Lord Nairne died in 1830, and was succeeded in the title by his only son, William, sixth Lord. Lady Nairne felt deeply her bereavement, but was sustained under it by the comforts and consolations of religion. She henceforth devoted all her efforts to the mental culture and moral and religious training of her only child. She removed to different parts of the country for the benefit of his health. But with all her maternal care he sickened and died at Brussels in 1837. By the death of her son the ties which bound her to the world were in a great measure severed, and her thoughts and affections were raised to that higher and holier state on which those who were nearest and dearest to her had now entered. She returned to Gask in 1845, and spent the last two years of her life within a few yards of the spot where she was born. She had received early religious impressions when on a visit to Murthly Castle, and these were greatly deepened by the successive trials and bereavements wherewith she was visited. She still continued to take a great delight in doing good and in contributing to advance the cause of religion in the world. Having a sum of money at her disposal, she consulted Dr. Chalmers as to the most useful and charitable purposes to which it might be applied. And it was at this time that she contributed £300 to Dr. Chalmers' West Port Mission, on the condition that he should never reveal the name of the donor. She was as careful to conceal her good deeds as she had been to conceal the authorship of the beautiful songs she composed. She gradually became weaker and weaker, but as the "outward man decayed the inward man was renewed day by day." In her song of the "Auld House" she beautifully describes how, at the evening of the day,
"The setting sun, the setting sun,
How glorious it gae'd doon."
So in the evening of the day of her life her sun went gloriously down to rise and shine in a fairer land—"The Land o' the Leal." She was buried in Gask Chapel, which is erected on the site of the old Parish Church, and to the building of which she contributed. A few years ago a granite cross of beautiful design and workmanship was erected to her memory by Mr Oliphant in the grounds of Gask. It bears the appropriate inscription:—
CARMINA MORTE CARENT
CAROLINA OLIPHANT
BARONESS NAIRNE
BORN AT GASK, 1766
DIED AT GASK, 1845
If superior poetical genius, great moral worth, and high Christian character deserve to be held in remembrance, there are few more entitled to this honour than Lady Nairne. Nor could a more appropriate spot have been chosen by Mr Oliphant on which to rear this tribute of affectionate regard to the memory of his grand-aunt than in the midst of that beautiful scenery which she loved so well, and which she has immortalised in her songs. Lady Nairne, however, has reared for herself a monument far more durable than that of brass or granite, in her beautiful songs, which, as the inscription truly says, will never die.

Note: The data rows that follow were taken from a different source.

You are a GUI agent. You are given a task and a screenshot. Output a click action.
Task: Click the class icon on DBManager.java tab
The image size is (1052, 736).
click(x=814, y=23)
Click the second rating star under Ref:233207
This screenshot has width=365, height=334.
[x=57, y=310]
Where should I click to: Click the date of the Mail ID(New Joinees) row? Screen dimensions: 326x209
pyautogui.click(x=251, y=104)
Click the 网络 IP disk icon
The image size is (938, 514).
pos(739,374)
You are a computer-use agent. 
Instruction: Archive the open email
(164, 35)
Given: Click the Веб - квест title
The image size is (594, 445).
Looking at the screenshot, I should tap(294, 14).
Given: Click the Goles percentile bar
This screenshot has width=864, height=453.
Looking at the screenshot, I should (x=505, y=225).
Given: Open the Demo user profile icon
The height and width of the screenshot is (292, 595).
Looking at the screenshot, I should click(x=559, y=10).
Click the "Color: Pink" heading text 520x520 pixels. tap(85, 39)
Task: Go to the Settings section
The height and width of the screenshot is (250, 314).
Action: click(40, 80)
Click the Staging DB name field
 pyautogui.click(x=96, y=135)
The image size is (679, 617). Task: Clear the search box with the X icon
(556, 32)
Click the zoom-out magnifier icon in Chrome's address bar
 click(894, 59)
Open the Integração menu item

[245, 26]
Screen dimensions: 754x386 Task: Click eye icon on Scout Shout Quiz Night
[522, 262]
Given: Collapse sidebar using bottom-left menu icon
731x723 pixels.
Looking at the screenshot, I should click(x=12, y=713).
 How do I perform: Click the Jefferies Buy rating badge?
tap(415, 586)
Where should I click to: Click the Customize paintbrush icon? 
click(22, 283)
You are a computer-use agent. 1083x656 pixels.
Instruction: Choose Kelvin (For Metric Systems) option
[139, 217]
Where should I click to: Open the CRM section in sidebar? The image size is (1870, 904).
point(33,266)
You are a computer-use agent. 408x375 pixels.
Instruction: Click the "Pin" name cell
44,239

I must here make a brief reference to a native of this parish, who, although born and brought up in humble life, yet attained to great eminence in his profession. I refer to Laurence Macdonald, who for some time wrought as a common mason, but who showed a strong genius for sculpture. The first piece of work of that kind that he did was the family coat-of-arms of Garvock House. Mrs Oliphant discerning his rising genius in this direction, took him to the Continent when the Gask family removed there in 1822, to afford him better opportunity for the cultivation of this art. He ultimately settled in Rome, and became one of the first British sculptors in that city. He was there known as Lorenzo de Gasco, from his native parish. In recognition of the kindness he had received from the Gask family, he afterwards sent as a gift to the laird one of his best works, which now occupies a prominent position in the House of Gask.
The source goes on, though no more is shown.